Assigned task => Leaving out all pictures, restate word for word the lines from the one with "Open the Mist browse search icon" through the last line of the entries.

Data extracts =>
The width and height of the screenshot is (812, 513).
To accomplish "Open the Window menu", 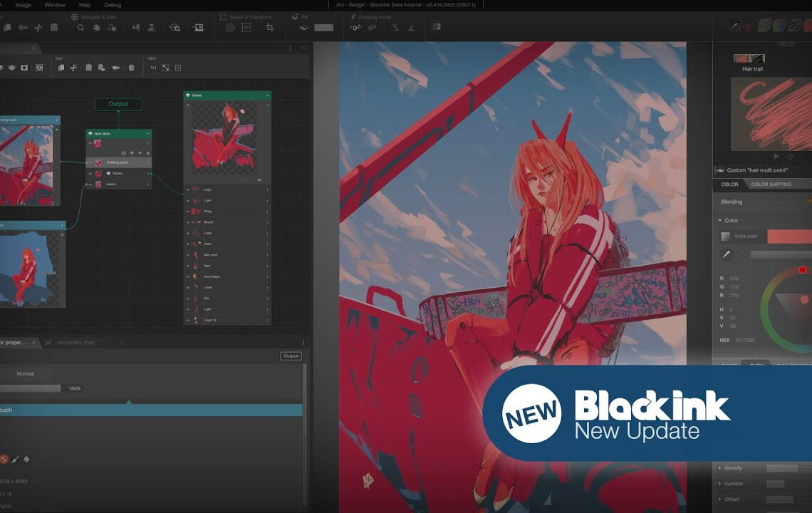I will click(x=53, y=5).
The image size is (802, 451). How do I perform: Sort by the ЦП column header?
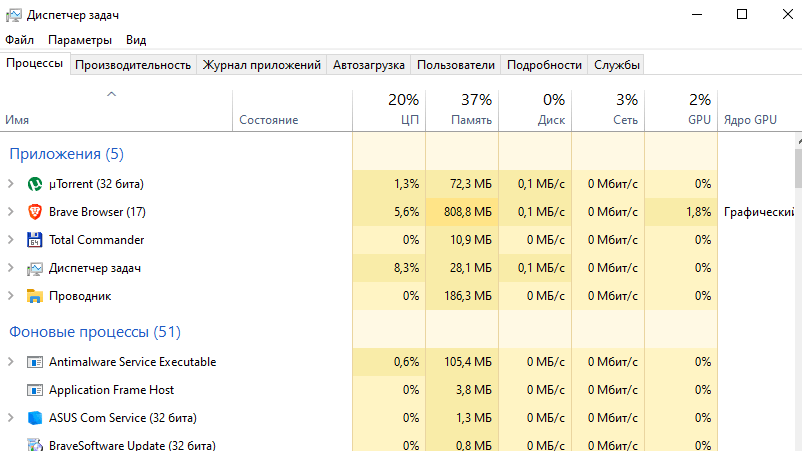[x=389, y=110]
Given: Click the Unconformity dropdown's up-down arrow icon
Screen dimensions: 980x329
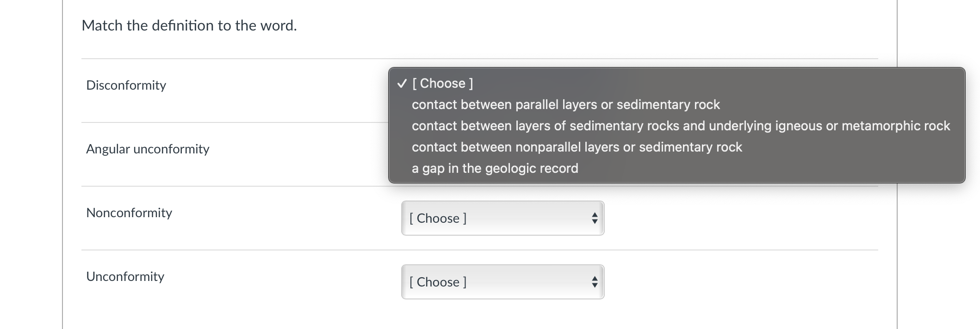Looking at the screenshot, I should point(595,282).
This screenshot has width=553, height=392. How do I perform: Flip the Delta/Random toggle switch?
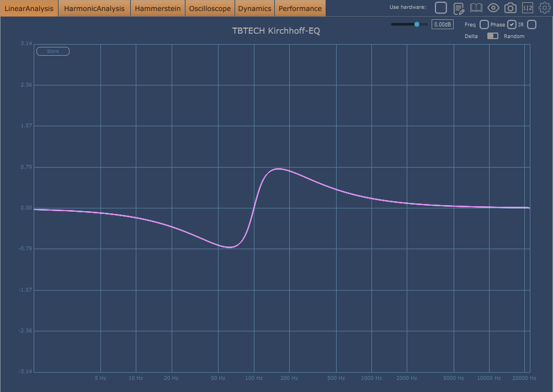tap(492, 36)
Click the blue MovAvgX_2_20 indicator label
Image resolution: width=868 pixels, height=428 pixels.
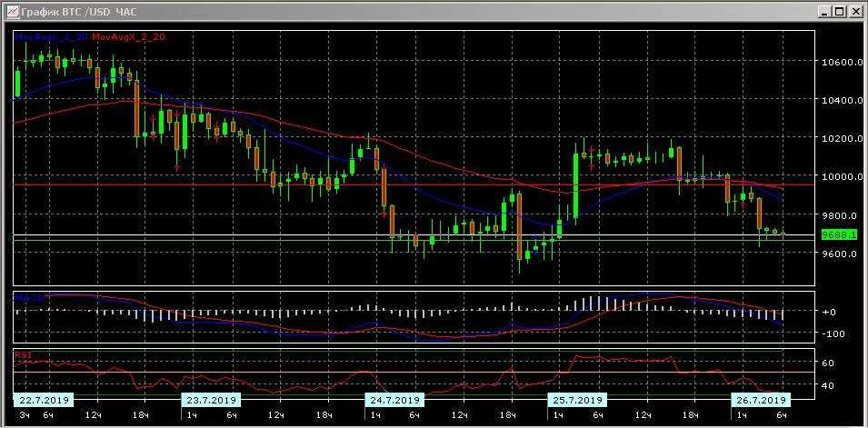[50, 36]
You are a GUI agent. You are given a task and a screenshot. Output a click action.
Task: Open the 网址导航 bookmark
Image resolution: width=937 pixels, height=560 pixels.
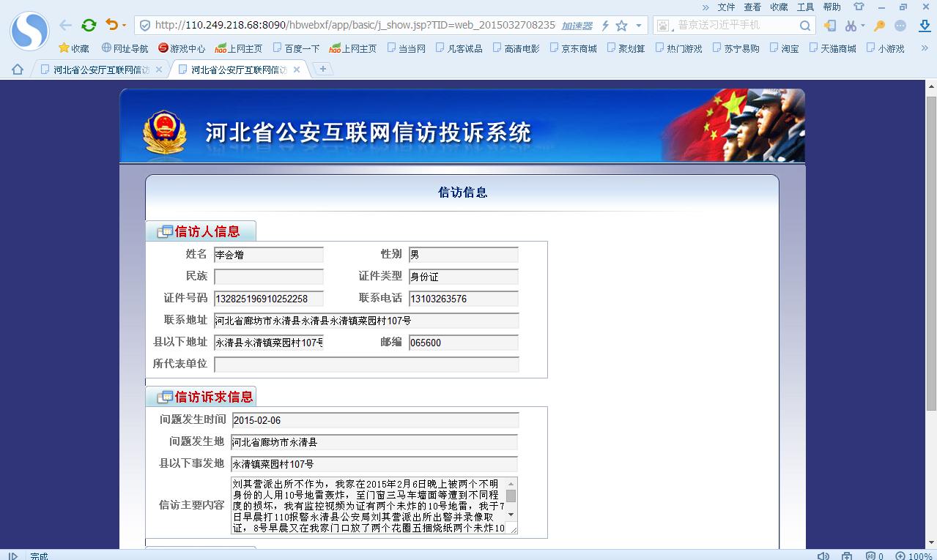pyautogui.click(x=125, y=48)
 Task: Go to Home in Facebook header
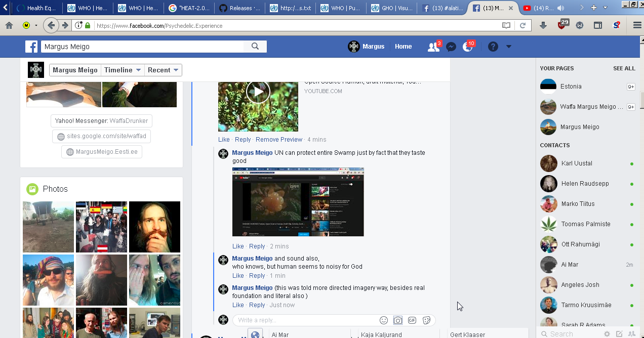click(403, 47)
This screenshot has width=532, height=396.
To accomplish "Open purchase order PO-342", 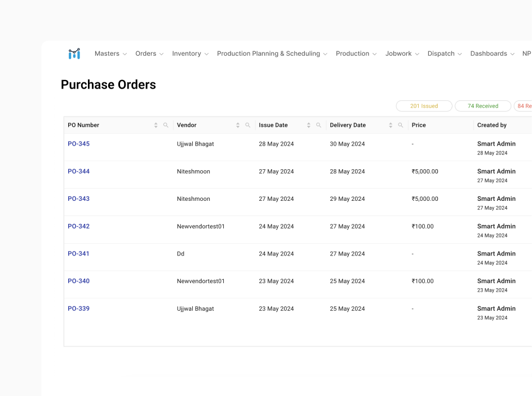I will (x=79, y=226).
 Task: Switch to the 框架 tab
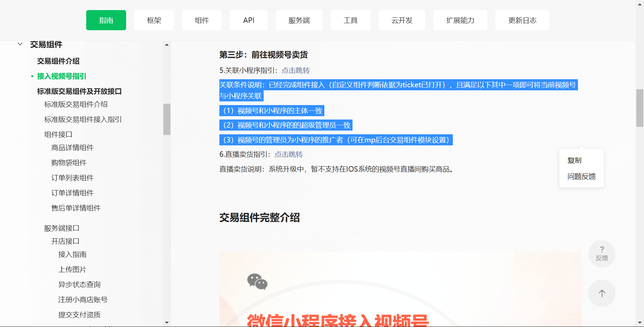[154, 20]
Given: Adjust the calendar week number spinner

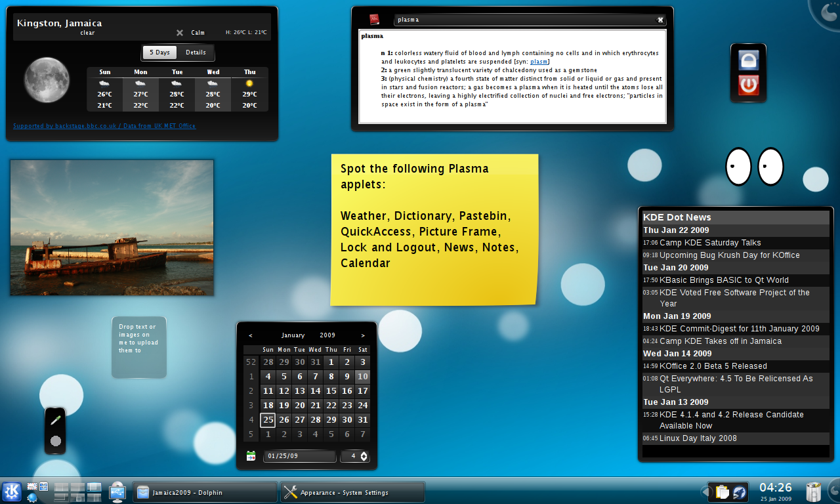Looking at the screenshot, I should (364, 456).
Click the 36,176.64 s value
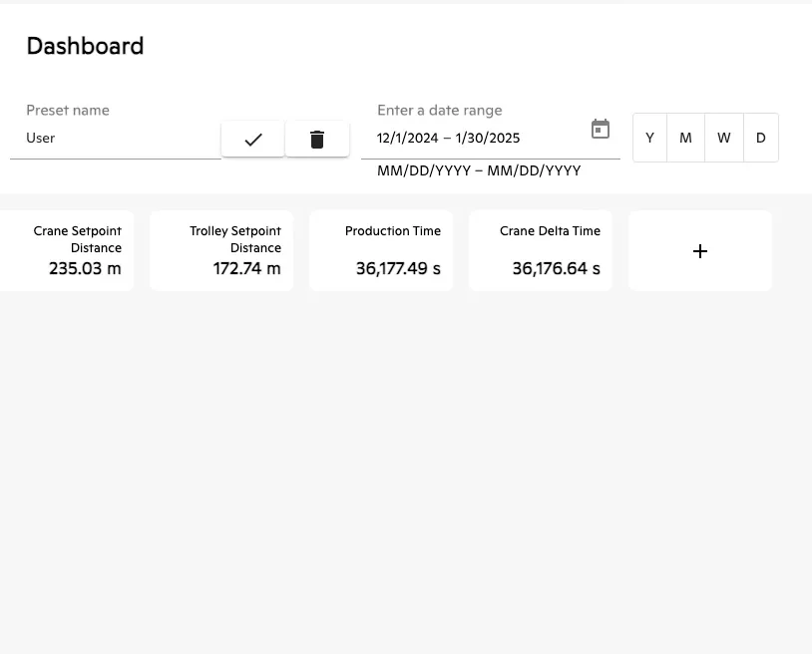This screenshot has width=812, height=654. point(557,268)
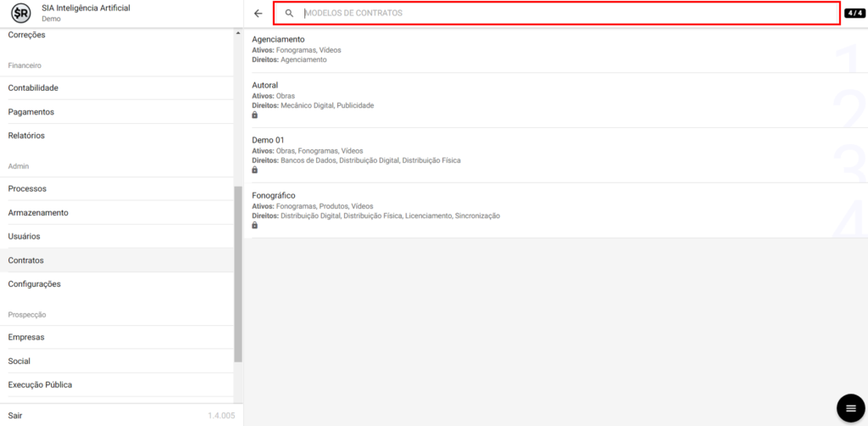
Task: Click the lock icon under Fonográfico
Action: (x=255, y=225)
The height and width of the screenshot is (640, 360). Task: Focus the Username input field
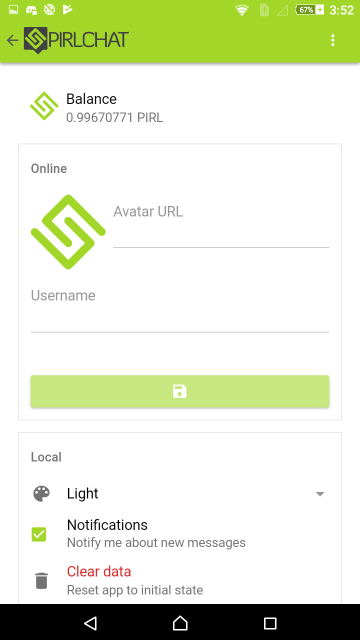tap(180, 310)
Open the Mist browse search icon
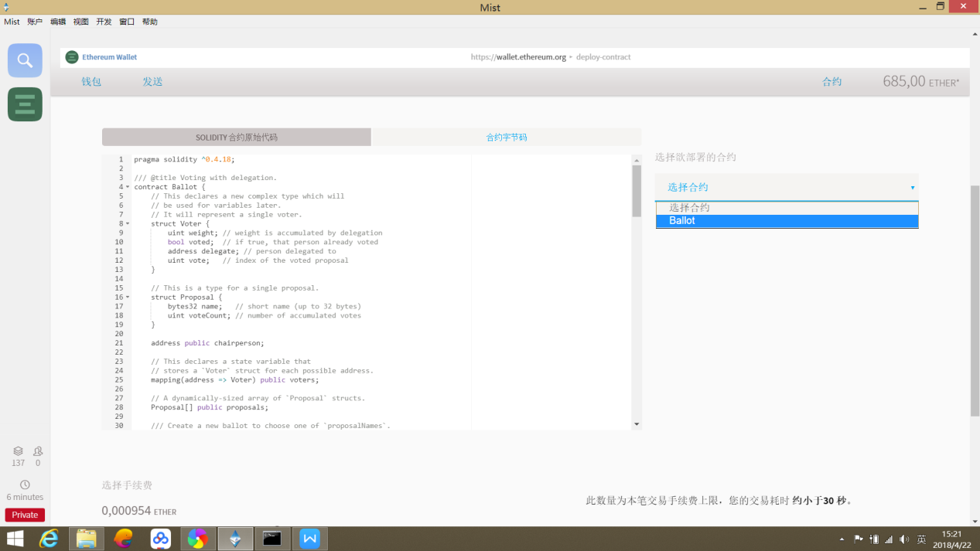980x551 pixels. click(x=25, y=60)
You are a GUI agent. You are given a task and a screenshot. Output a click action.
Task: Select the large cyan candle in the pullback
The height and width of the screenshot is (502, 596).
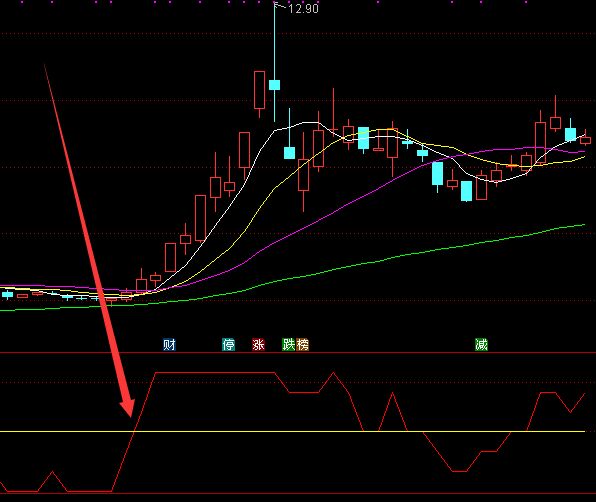[x=437, y=174]
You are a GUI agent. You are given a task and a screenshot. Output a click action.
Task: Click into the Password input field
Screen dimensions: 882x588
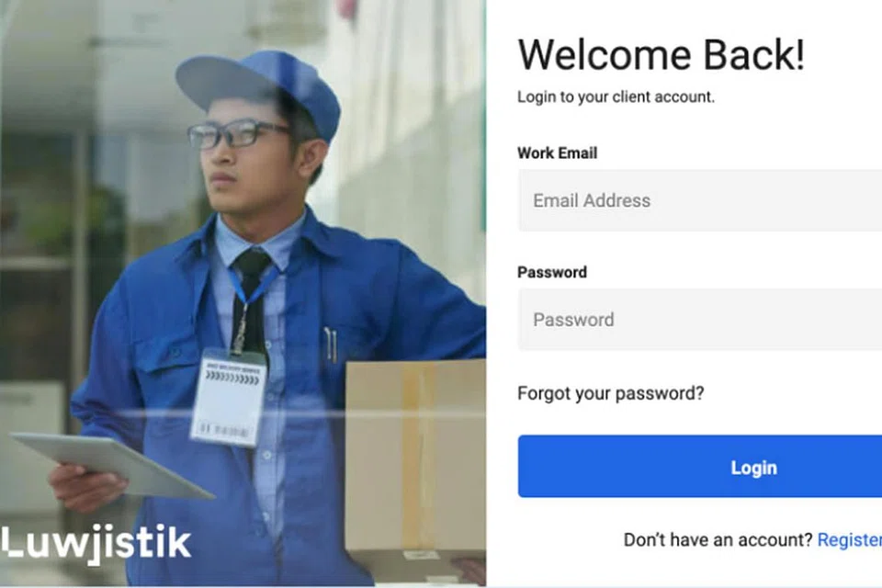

Reply =>
Open the Mist browse search icon
980x551 pixels. click(x=25, y=60)
You are a GUI agent. You are given a task and a screenshot. Output a click action.
Task: Select the large cyan candle in the pullback
The height and width of the screenshot is (502, 596).
[x=437, y=174]
You are a GUI agent. You are given a task and a screenshot. Output a click action.
Task: Click into the Password input field
Screen dimensions: 882x588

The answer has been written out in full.